Amores
Hubo una vez la primavera. Y un jardín de rosas y una comunión de lirios. La luz se deslizaba, cabalgaba en la brisa, era la brisa Y templaba el cuerpo. Eso era un mundo o su inicio, pulsando los sentidos, quietos, como si brotaran, fueran haciéndose. Y creaba un cuerpo y un anhelo. No había un muro que impidiera ese brote, que ahogara al árbol de dentro, ansioso por ser el aire nuevo y asomarse a la luz y hacerse digno de ellos. Brotaba el pecho y florecía. Eso era así, antes, era así y quiso ser para siempre. Dejarse nacer, surgir, abrir los ojos al retorno de Perséfone. Eso era, debía ser, iba a ser la vida. Y qué lejos queda. Uno sabe que está ahí, afuera, ve en el cristal los ojos de la muchacha que regresa del frío. Está ahí y es como si sólo hubiera estado alguna vez, y le dice: eres apenas un disfraz de lo que fuiste, un fantasma de la nostalgia en este país que ya sólo conoce el horror. Y los ojos se esfuman, y vuelve el día de siempre. Pero uno sospecha que afuera debe de estar pasando algo, que la luz y las rosas y la brisa están ahí, y que le están robando la vida. O que tal vez fuera y dentro conformen juntos un espejismo en el que se solaza la memoria. Debía ser primavera. Debía.
Sólo queda el adentro. Abro las ventanas para saber que el espacio no se agota entre muros. El tráfico es fuerte, pero casi consuela. Ese rumor de coches estalla y se desvanece, se aleja. O se acerca, crea perspectivas.

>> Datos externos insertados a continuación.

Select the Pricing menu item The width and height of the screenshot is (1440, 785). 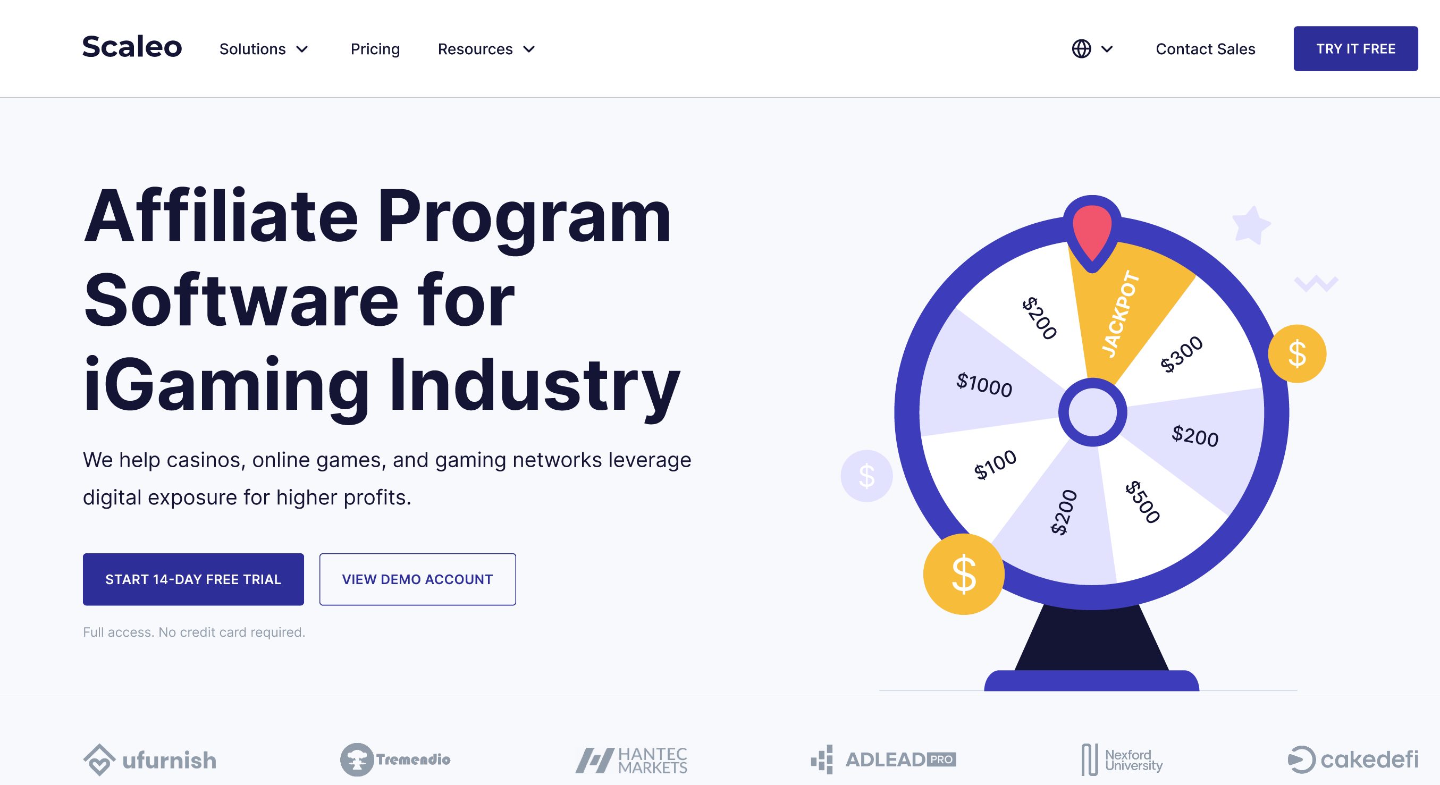tap(376, 49)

Caminos para el recuerdo, el sueño y la nostalgia. Primaveras de niño, primaveras francesas o italianas, londinenses. O amores. Pues el amor es siempre un hurto de primavera, un árbol que florece aunque el cielo sea plomo. Eso es querer, florecer, el deseo del jardín, ser un ramo de jazmines que se ofrece. Volverse inocente y desplegar las ramas, vulnerables al viento. Y recuerdo que María me había dicho: a mí me gusta querer, no ser querida; no es difícil jugar a seducir, pero eso no nos transforma. Le respondí que a mí me ocurría lo mismo. Querer a quien nos quiere. El milagro del jardín. Pero querer sin más es suficiente para que el árbol florezca.

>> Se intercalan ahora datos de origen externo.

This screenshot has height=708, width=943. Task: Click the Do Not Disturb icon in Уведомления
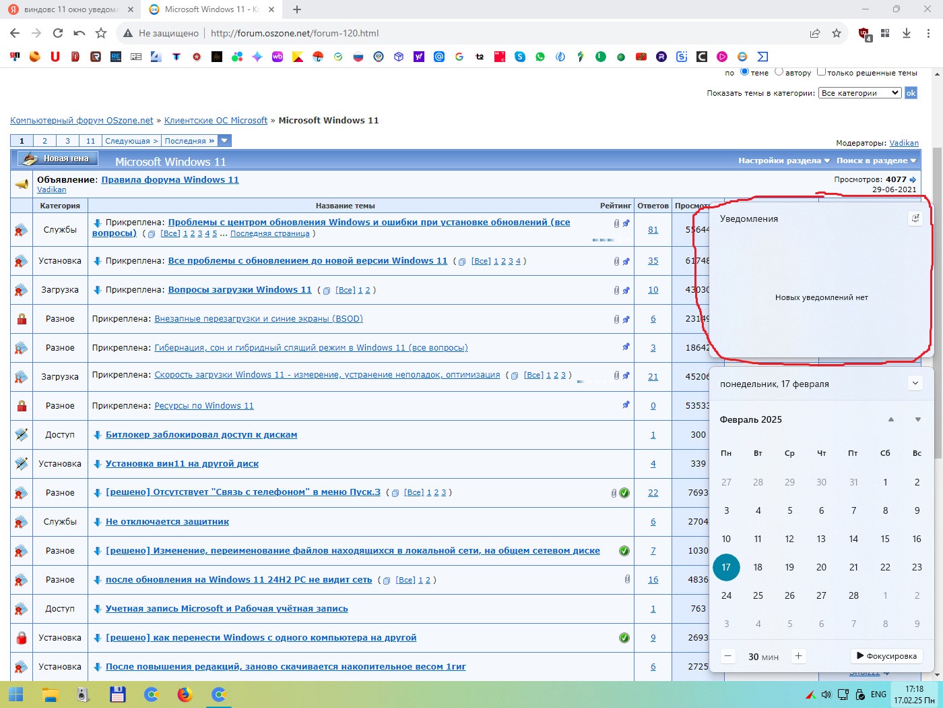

Y recuerdo también la historia que me contó Tina. Fue en Beirut, en plena guerra. La bahía más bella del mundo después de la de Nápoles, me dijo. Era de noche, y tenían que atravesar la ciudad de Este a Oeste, cruzar la franja que separaba la contienda. Estaba con unos amigos, algunos árabes, y brillaron unos ojos y una sonrisa como sólo brillan en la noche y el miedo. Además, aquellos ojos estaban dispuestos a llevarlos, a pasarlos a la otra zona, y fueron 'los ojos'. Sentada en el coche detrás de él, que conducía, se quitó el pañuelo y se lo puso a él en los hombros. Y quiso decirle, y no sabía cómo, puesto que él no podía entenderla. Y buscó una música, palabras que no tendrían sentido para él, pero que tampoco habrían de tenerlo para ella. No lo pensó, sino que brotó la música, límite entre el sentido y su ausencia, lugar único en el que podrían encontrarse. De modo que se acercó a su oído, y le recitó: Galerías Preciados, Sepu, Almacenes Arias, El Corte Inglés... Después se apartó, y lo vio por el espejo retrovisor, su arrobo. Fascinado por la música, había entendido lo que no había sido pronunciado. La luna de Beirut iluminó después aquel sinsentido.
Y me acuerdo también de Francesco, cómo se deshizo. Un puñado de polen al que acudieron las abejas. Ella, a la que amaba, le hablaba de un país, un país, de unas señas de identidad intransferibles. Había algo que salvar, algo que era ella, y él la amaba, y se volvió un país a salvar. El también un país, empapado en una lengua nueva, ciego a las ruinas, ajeno a una inhumanidad que lo salvaba, pues él se salvaba en ella, un país a salvar, él mismo ese país. Pero el país era más grande que Francesco, y ella era el país y era también más grande. Y Francesco fue abandonado por un puñado de palabras mayestáticas, una ambición vergonzante. Yo lo vi, deshecho en el frío, podando los recuerdos como si fueran rosas. Se desnucó una noche en la que quiso destruir el país que era y volver a nacer para invocar un nombre. Detrás de los cristales, tal vez el horror no impida que broten los jazmines y que en la luz su aroma se haga brisa. Dentro, hace frío.